Certains messages déposés dans un centre d’archives ou Internet comme une bouteille à la mer finissent par trouver leur destinataire

Pierre Desreumaux
Carte de presse de Pierre Desreumaux

Alors que je cherchais tout autre chose, est apparue une étrange fiche.

Elle avait pour titre « Souvenirs d’un localier des années 1950 ». Son auteur, Pierre Desreumaux, habitait au n° 9, avenue de la Liberté, à Mons-en-Barœul. Il y évoque sa carrière :

Le n° 9, avenue de la Liberté

 « En vaillant petit soldat, je me suis engagé dans la grande armée des journalistes professionnels le 1er février 1949. J’allais avoir 19 ans. » Si Pierre Desreumeaux est toujours vivant cela lui ferait aujourd’hui 94 ans. Un bel âge ! Je me suis rendu avenue de la Liberté pour photographier sa maison. Mais là-bas, plus personne ne se souvient de lui. Sur Internet, rien de plus ! Reste son autobiographie pressée !

Les parents de Pierre Desreumaux étaient trop pauvres pour lui payer les frais d’une école de journalisme.

Qu’importe, le jeune homme entend suivre le chemin de Simenon, son écrivain préféré : « J’ai découvert ses premiers pas dans la profession à Liège. Je me devais de l’imiter », Ses débuts sont « laborieux » : « Chaque soir, après huit heures passées dans un bureau d’une entreprise textile, j’appuyais sur les pédales de « mon vieux clou ». Il s’agissait de rallier les mairies de Mons-en-Barœul, de Marcq ou de la Madeleine pour rafler au passage les communiqués municipaux, les avis des sociétés, les listes d’Etat-civil, etc. Un travail bien peu glorieux qui ressemblait à celui d’un facteur, mais à l’envers. » 

Pierre Desreumaux travaille bientôt pour « La Croix du Nord », rue d’Angleterre, à Lille :

40 000 exemplaires diffusés, à Lille, Cambrai et Arras. « Ma tâche consistait à suivre les assemblées générales des sociétés locales, les cérémonies officielles qu’elles soient religieuses ou civiles, les manifestations syndicales et les défilés militaires, ratisser tout ce qui faisait la vie de tous les jours, sans oublier les accidents, les délits et les incendies piqués dans les procès-verbaux des policiers et des gendarmes ». Le travail de « localier », dans les années 1950-1960, n’a rien d’une sinécure :

Pierre Desreumaux
Dans les années 1950 les journalistes affectionnaient le Rolleiflex.
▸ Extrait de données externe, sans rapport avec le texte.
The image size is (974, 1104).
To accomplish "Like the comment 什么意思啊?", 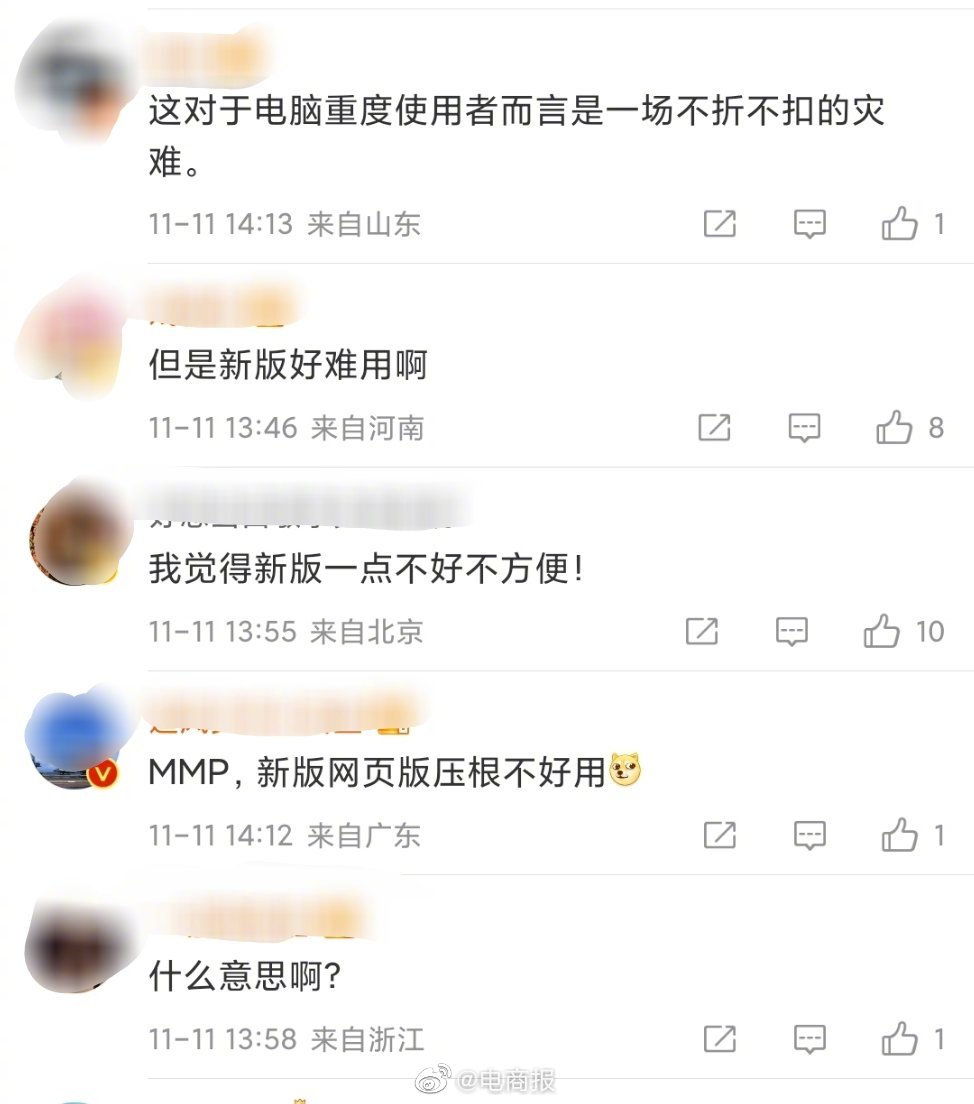I will (900, 1038).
« Les journalistes œuvraient six jours sur sept. Hormis les secrétaires de rédaction chargés de corriger et de calibrer les articles pour la mise en page qui avaient des horaires bien précis (souvent l’après-midi et de nuit) les localiers, eux, ne comptaient pas leurs heures. Ils travaillaient tous les dimanches (l’agenda croulait sous les réunions des clubs, comités, groupements, partis et sociétés) et récupéraient un jour dans la semaine. Moi, c’était le vendredi ! » la Croix, il y avait seulement quatre journalistes. Rien à voir avec des mastodontes comme Nord-Eclair ou La-Voix-du-Nord. Mais toutes ces plumes différentes se retrouvaient bien volontiers au « Bar de l’Echo », sur la Grand-Place, pour échanger les derniers potins.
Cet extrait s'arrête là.